Le couple a appris l'heureuse nouvelle lundi matin. Bien qu'heureux de la décision de la Ville de Drummondville, les cultivateurs urbains rappellent que le dossier n'est pas réglé pour autant.

Un peu plus tôt, le député péquiste de Drummond, Yves-François Blanchet leur avait donné son appui. Il tentera d'obtenir une rencontre avec les élus municipaux pour les inviter à la tolérance envers ce couple.

Le potager a été aménagé en avril dernier devant la maison du couple. Il occupe presque toute la surface devant la résidence.

Le couple affirme avoir eu le feu vert du Service d'urbanisme de la Ville pour construire son jardin en façade de leur résidence.

Or, la Ville affirme qu'en aucun temps le personnel municipal n'a autorisé le couple à utiliser cet espace. Elle estime que le potager n'est pas conforme notamment parce qu'il se rend jusqu'en bordure de la rue.
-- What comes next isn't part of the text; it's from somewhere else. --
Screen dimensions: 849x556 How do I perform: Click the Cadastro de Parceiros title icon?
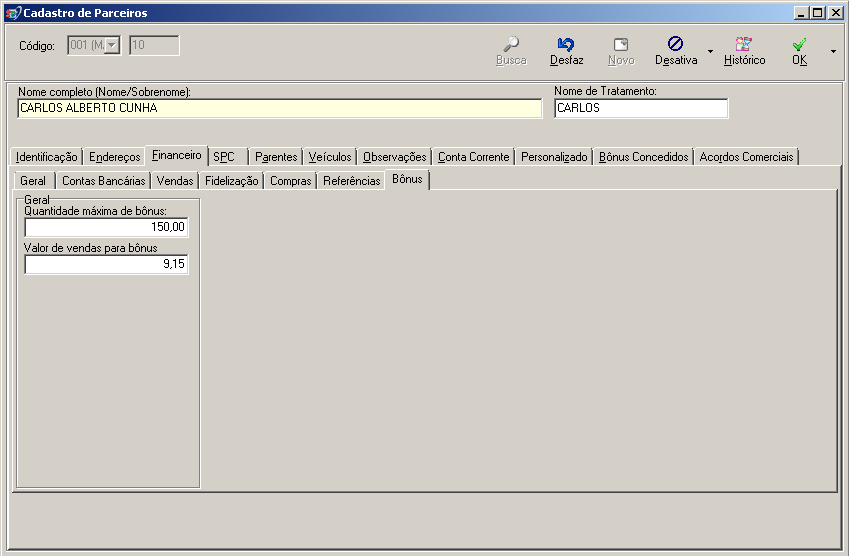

La Ville exige le retrait de 30 % du potager, pour y mettre du gazon.

Dans une lettre envoyée la semaine dernière, la Ville de Drummondville exigeait des propriétaires qu'ils enlèvent cette partie de leur potager urbain. L'ultimatum expirait lundi.
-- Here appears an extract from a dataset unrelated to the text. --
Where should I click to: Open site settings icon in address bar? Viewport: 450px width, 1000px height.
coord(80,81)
Au total, quelque 3000 $ ont été investis dans le jardin potager.

L'histoire a fait le tour du monde. Les encouragements viennent de partout : réseaux sociaux, site Internet et pétition en ligne. À l'heure actuelle, plus de 8000 personnes ont signé l'une ou l'autre des deux pétitions en ligne (Kitchen Gardeners International et Potager urbain).

Dimanche, à l'instar de John Lennon et Yoko Ono, les deux agriculteurs urbains ont organisé un bed-in pour sensibiliser les gens à leur cause.

Le couple a aussi profité de l'occasion pour baptiser leur jardin Rosa en l'honneur de Rose Park, figure emblématique de la lutte contre la ségrégation raciale aux États-Unis.